For race one, it was the in-form, but outgoing champion Jamie Whincup who found pace to put his car on pole position with young gun Scott McLaughlin alongside him in the Volvo. Next up, and keeping the pressure on right from the start, the top three in the championship hunt Craig Lowndes, David Reynolds and Mark Winterbottom made up the top five, while Shane van Gisbergen, James Courtney, Scott Pye, and the Nissan duo of James Moffat and Rick Kelly completed the top ten.
Qualifying for race two saw McLaughlin and Whincup swap positions. While Whincup seemed to be pushing harder than McLaughlin, going off at Lukey Heights on his first lap, Mclaughlin was able to find a bit more from his car to grab another career pole. Lowndes claimed another third place but again it was the three title contenders who filled the top five with Winterbottom alongside the Red Bull on the second row, with row three an all-Ford affair with Reynolds getting the better of the in-form Pye. Michael Caruso and Rick Kelly made the fourth row the Nissan’s, while Courtney, Fabian Coulthard, van Gisbergen and Moffat rounded out the ten.

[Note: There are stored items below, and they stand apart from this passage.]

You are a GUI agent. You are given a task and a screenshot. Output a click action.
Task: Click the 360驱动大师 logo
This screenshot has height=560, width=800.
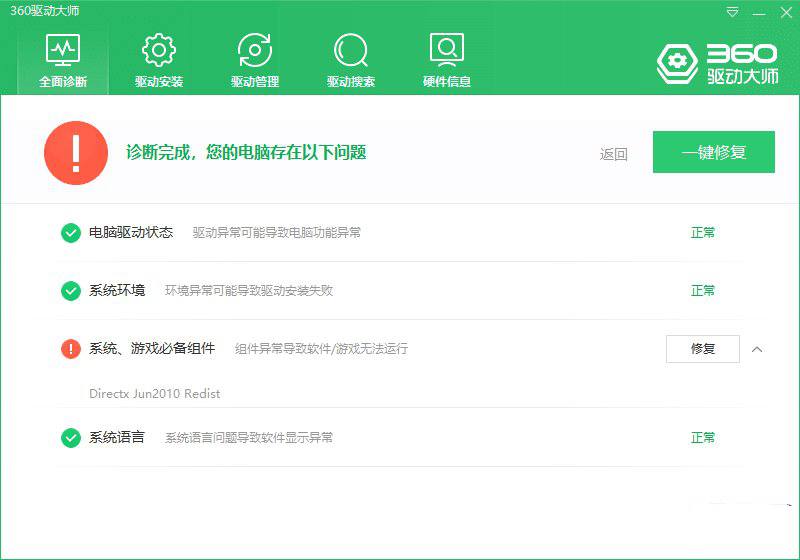(718, 63)
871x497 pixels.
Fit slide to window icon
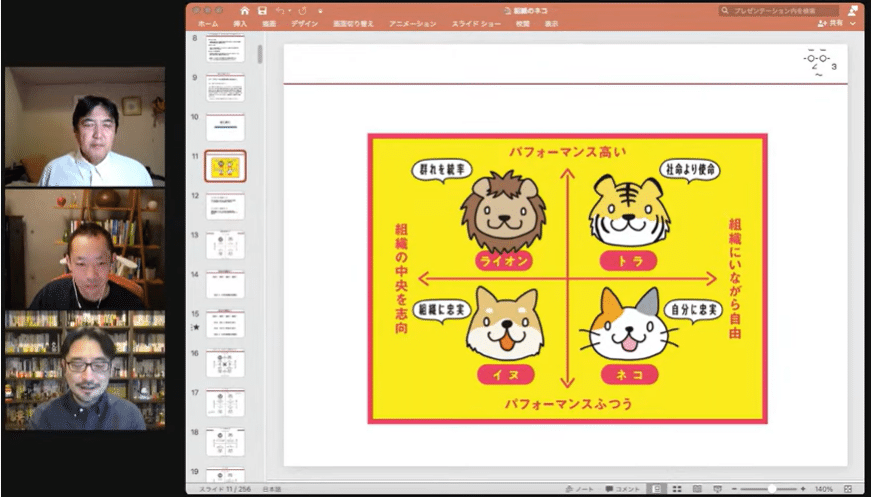tap(849, 489)
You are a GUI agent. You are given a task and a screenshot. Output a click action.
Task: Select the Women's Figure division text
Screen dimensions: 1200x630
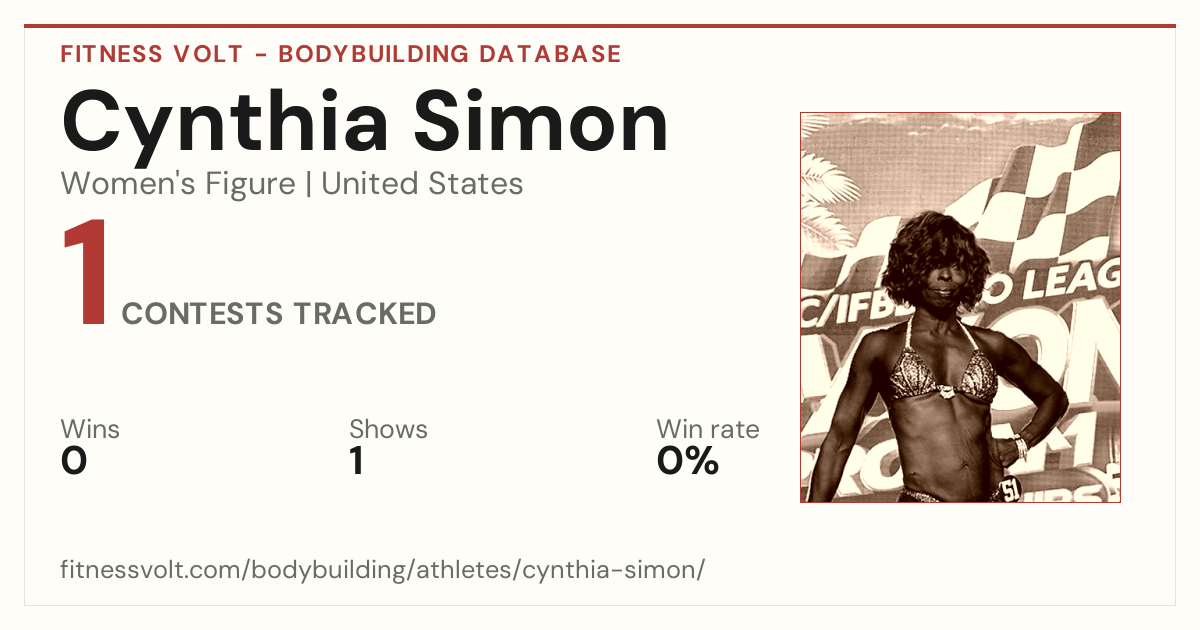178,184
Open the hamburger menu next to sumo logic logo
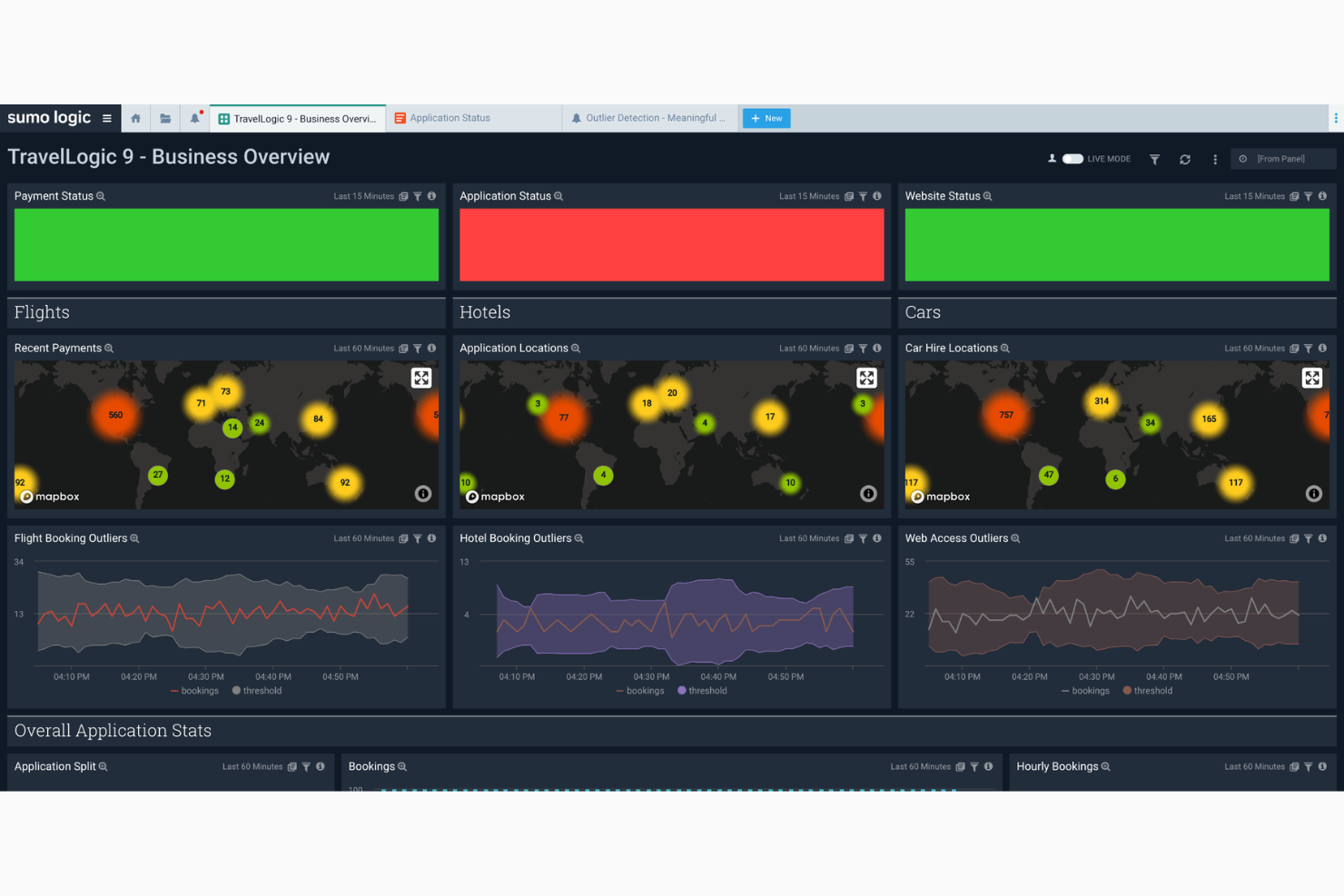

While Whincup and McLaughlin lined up on the front row for the first race of the weekend, it was Lowndes who got the perfect start flying past them both, and into turn one ahead of his Red Bull team-mate. Behind Reynolds and van Gisbergen went side-by-side around the first sweeper, ending up with the Kiwi in the grass. Having had a new engine fitted in the two-hour gap between qualifying and the opening race after a misfire, Winterbottom initially lost ground dropping from fifth to eighth, not wanting to take any risks when faced with the situation ahead. Out front, the Red Bull racers stretched a gap to the pack while being tailed by McLaughlin in the Volvo. On the second lap, van Gisbergen returned serve, spinning Reynolds after bumping the Ford driver on approach to the Hayshed. The spin dropped Reynolds to the back of the pack with a post-race investigation declared to review the incident which resulted in van Gisbergen penalised 25 points.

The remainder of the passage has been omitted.